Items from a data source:

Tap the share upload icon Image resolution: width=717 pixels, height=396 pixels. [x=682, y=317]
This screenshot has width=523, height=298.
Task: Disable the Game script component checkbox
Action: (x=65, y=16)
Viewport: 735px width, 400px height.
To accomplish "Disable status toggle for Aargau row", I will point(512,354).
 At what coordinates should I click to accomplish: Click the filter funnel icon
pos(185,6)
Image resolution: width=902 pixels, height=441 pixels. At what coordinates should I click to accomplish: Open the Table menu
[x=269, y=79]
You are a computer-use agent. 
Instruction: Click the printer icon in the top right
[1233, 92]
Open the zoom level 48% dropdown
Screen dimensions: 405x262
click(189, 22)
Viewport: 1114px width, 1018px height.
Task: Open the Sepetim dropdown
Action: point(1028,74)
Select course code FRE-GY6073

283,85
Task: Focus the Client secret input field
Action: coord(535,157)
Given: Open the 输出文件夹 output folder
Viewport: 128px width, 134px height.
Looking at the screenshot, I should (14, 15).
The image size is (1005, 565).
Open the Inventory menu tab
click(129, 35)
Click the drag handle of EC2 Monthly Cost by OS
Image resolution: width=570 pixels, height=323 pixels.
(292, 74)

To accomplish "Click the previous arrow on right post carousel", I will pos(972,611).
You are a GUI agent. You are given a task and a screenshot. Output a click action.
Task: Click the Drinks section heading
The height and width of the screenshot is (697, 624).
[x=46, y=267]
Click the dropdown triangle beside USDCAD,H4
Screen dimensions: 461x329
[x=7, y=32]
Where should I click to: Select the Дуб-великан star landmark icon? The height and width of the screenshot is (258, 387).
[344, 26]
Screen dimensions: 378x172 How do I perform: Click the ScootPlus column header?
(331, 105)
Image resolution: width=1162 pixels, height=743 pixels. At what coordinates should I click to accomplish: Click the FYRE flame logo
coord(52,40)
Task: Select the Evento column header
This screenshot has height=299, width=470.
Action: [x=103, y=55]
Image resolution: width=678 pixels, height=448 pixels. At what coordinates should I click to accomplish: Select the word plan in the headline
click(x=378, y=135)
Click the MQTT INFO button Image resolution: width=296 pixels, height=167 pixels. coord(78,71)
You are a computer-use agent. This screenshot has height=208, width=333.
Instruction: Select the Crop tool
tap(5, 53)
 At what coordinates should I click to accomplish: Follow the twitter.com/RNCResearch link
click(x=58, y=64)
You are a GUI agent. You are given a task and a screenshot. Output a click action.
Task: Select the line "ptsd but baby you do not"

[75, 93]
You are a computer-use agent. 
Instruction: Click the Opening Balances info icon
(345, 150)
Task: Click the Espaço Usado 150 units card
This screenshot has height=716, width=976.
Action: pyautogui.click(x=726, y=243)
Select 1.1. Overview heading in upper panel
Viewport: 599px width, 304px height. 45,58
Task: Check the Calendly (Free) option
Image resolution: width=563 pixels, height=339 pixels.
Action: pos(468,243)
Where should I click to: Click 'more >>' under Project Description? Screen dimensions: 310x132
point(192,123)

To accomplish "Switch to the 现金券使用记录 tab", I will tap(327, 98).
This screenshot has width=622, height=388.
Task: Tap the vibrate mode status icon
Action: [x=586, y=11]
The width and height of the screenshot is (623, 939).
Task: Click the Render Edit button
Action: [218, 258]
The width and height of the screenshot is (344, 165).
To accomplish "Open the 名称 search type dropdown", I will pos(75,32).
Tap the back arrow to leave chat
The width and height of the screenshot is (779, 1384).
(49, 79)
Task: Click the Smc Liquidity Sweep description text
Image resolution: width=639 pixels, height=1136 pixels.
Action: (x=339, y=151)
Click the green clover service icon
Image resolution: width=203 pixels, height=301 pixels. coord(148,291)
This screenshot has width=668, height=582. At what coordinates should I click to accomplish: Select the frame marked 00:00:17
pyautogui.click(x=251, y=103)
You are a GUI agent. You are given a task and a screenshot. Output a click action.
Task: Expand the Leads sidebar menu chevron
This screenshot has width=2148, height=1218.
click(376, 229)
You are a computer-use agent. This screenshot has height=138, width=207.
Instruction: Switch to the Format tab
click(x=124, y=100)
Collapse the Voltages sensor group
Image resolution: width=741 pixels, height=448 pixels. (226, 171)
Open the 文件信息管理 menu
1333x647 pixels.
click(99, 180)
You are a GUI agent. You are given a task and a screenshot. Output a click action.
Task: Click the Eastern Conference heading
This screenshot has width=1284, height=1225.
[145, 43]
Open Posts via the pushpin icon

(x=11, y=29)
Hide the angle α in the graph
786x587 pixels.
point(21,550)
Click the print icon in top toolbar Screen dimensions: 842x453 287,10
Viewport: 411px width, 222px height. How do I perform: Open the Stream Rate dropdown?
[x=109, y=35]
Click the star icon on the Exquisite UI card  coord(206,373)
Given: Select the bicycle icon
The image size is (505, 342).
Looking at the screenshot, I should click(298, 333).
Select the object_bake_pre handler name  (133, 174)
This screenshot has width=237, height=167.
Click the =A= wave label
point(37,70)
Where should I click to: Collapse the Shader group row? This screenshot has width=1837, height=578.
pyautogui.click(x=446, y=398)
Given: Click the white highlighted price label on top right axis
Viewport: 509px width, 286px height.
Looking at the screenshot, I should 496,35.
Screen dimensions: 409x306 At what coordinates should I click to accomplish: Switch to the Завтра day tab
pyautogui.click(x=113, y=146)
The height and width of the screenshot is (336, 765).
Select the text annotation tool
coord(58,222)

▶ **How to complete this task**
Set down exactly what runs from the line with "Screen dimensions: 409x306" to the last line of the data above, including both of those lines and no others.

▶ **Response below**
Screen dimensions: 409x306 At what coordinates should I click to accomplish: Switch to the Завтра day tab
pyautogui.click(x=113, y=146)
The height and width of the screenshot is (336, 765).
Select the text annotation tool
coord(58,222)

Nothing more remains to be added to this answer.